_Rows from a dataset_.
· · · · · · ·
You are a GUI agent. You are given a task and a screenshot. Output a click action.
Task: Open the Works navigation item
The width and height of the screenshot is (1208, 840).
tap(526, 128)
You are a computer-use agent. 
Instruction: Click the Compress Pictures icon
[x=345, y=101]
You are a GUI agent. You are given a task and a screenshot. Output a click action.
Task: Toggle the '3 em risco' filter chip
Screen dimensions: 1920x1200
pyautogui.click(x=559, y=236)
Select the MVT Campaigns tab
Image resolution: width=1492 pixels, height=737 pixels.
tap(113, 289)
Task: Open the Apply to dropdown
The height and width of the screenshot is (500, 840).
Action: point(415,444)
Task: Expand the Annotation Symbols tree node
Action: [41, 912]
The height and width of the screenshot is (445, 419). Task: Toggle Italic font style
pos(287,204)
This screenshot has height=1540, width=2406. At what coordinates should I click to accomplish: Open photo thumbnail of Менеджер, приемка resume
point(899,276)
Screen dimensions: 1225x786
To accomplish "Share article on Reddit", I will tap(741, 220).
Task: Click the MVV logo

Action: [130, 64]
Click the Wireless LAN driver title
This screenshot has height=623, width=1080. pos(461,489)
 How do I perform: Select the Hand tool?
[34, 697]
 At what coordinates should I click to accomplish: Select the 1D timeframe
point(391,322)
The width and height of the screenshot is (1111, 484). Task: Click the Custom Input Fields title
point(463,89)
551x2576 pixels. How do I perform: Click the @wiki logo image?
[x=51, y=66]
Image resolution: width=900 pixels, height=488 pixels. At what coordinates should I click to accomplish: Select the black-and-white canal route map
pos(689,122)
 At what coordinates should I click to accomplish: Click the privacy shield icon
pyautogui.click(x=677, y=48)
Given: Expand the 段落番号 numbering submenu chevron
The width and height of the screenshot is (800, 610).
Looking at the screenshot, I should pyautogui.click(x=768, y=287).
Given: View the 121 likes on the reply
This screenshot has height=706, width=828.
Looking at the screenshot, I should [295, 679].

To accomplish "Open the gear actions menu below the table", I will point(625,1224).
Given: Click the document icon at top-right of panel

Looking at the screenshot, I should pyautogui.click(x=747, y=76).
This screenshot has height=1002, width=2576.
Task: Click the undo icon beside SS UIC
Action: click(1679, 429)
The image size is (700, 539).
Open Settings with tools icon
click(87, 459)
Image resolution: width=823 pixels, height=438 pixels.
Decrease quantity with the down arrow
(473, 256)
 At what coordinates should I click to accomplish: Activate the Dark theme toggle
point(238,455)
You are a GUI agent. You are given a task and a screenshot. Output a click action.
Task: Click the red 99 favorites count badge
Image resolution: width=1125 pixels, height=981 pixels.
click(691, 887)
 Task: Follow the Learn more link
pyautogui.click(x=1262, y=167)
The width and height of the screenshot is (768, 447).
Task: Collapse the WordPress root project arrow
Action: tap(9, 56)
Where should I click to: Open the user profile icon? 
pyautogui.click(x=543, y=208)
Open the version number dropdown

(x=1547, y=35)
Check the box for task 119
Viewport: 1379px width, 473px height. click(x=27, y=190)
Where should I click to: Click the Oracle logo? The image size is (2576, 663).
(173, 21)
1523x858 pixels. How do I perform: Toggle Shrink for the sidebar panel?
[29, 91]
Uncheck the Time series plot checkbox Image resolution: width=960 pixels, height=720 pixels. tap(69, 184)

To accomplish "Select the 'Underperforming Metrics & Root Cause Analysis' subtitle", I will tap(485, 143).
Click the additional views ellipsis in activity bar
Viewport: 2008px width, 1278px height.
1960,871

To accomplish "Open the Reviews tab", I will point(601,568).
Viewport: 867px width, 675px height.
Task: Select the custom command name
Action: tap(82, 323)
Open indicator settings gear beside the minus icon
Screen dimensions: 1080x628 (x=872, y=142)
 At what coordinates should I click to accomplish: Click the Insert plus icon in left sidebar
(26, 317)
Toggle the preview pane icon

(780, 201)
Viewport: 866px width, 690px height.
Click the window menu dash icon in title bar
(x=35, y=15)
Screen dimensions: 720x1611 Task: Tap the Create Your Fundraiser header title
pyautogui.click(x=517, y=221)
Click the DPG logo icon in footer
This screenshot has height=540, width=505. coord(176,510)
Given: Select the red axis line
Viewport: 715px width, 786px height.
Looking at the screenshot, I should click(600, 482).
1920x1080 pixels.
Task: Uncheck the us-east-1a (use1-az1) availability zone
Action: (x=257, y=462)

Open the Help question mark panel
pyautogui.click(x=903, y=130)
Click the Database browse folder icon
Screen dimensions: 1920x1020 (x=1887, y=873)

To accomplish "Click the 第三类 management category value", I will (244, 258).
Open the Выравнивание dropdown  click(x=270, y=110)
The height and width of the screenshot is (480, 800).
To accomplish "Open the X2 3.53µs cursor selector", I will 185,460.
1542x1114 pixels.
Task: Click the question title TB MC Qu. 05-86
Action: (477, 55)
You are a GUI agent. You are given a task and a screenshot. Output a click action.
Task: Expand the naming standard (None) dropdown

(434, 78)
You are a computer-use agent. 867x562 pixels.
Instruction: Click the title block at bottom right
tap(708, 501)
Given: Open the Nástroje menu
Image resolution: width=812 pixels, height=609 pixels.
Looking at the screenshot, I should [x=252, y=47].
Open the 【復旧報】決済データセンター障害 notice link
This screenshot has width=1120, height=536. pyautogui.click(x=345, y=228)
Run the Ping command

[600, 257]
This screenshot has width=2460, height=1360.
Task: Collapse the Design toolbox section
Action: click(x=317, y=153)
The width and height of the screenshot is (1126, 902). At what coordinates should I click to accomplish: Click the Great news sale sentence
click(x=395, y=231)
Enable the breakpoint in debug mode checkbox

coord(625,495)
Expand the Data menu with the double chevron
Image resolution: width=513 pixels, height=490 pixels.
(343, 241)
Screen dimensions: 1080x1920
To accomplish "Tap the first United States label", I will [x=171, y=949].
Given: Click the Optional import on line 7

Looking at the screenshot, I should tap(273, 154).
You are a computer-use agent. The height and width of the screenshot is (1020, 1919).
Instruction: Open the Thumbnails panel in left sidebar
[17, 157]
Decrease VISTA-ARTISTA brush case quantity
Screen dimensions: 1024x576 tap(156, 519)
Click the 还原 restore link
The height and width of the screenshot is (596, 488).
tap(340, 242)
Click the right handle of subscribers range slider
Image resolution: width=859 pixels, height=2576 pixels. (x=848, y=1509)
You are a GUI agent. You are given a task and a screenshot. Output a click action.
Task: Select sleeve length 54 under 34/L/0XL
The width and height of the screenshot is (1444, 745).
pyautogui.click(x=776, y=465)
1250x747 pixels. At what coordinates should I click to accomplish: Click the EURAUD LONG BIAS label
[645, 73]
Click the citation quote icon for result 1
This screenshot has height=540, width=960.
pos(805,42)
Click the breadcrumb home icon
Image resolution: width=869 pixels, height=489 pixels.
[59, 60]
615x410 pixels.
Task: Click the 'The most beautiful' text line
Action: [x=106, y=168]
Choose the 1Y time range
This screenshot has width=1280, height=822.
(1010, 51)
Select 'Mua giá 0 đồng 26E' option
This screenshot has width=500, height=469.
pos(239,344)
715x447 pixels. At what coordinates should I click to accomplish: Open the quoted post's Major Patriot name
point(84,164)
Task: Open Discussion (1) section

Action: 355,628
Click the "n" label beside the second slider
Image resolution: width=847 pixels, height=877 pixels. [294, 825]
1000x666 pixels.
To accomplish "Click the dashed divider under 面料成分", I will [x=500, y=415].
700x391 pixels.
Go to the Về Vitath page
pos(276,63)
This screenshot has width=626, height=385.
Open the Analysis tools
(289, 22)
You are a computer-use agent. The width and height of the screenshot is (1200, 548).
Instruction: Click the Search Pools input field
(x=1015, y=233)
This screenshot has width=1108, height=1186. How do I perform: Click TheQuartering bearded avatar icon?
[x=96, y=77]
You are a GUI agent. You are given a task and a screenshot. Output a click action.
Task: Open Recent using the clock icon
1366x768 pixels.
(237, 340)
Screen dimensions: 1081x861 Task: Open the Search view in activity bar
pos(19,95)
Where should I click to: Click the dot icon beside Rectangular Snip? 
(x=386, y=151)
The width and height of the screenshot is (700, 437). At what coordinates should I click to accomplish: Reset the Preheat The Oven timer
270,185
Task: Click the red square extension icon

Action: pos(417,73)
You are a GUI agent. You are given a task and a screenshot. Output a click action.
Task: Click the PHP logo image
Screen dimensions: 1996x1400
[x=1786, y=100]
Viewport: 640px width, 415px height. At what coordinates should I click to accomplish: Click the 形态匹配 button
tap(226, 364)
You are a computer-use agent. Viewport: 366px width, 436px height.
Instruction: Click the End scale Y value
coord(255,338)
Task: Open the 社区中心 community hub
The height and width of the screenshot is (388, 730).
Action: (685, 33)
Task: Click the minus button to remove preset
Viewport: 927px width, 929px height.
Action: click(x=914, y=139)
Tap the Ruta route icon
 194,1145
· · · · · · ·
Could you recast the records as a JSON list of strings, starting at the first line and ending at the line containing "point(899,276)" (both included), with one string per line and blank lines left out?

_Written solution_.
[
  "You are a GUI agent. You are given a task and a screenshot. Output a click action.",
  "Task: Open the Works navigation item",
  "The width and height of the screenshot is (1208, 840).",
  "tap(526, 128)",
  "You are a computer-use agent. ",
  "Instruction: Click the Compress Pictures icon",
  "[x=345, y=101]",
  "You are a GUI agent. You are given a task and a screenshot. Output a click action.",
  "Task: Toggle the '3 em risco' filter chip",
  "Screen dimensions: 1920x1200",
  "pyautogui.click(x=559, y=236)",
  "Select the MVT Campaigns tab",
  "Image resolution: width=1492 pixels, height=737 pixels.",
  "tap(113, 289)",
  "Task: Open the Apply to dropdown",
  "The height and width of the screenshot is (500, 840).",
  "Action: point(415,444)",
  "Task: Expand the Annotation Symbols tree node",
  "Action: [41, 912]",
  "The height and width of the screenshot is (445, 419). Task: Toggle Italic font style",
  "pos(287,204)",
  "This screenshot has height=1540, width=2406. At what coordinates should I click to accomplish: Open photo thumbnail of Менеджер, приемка resume",
  "point(899,276)"
]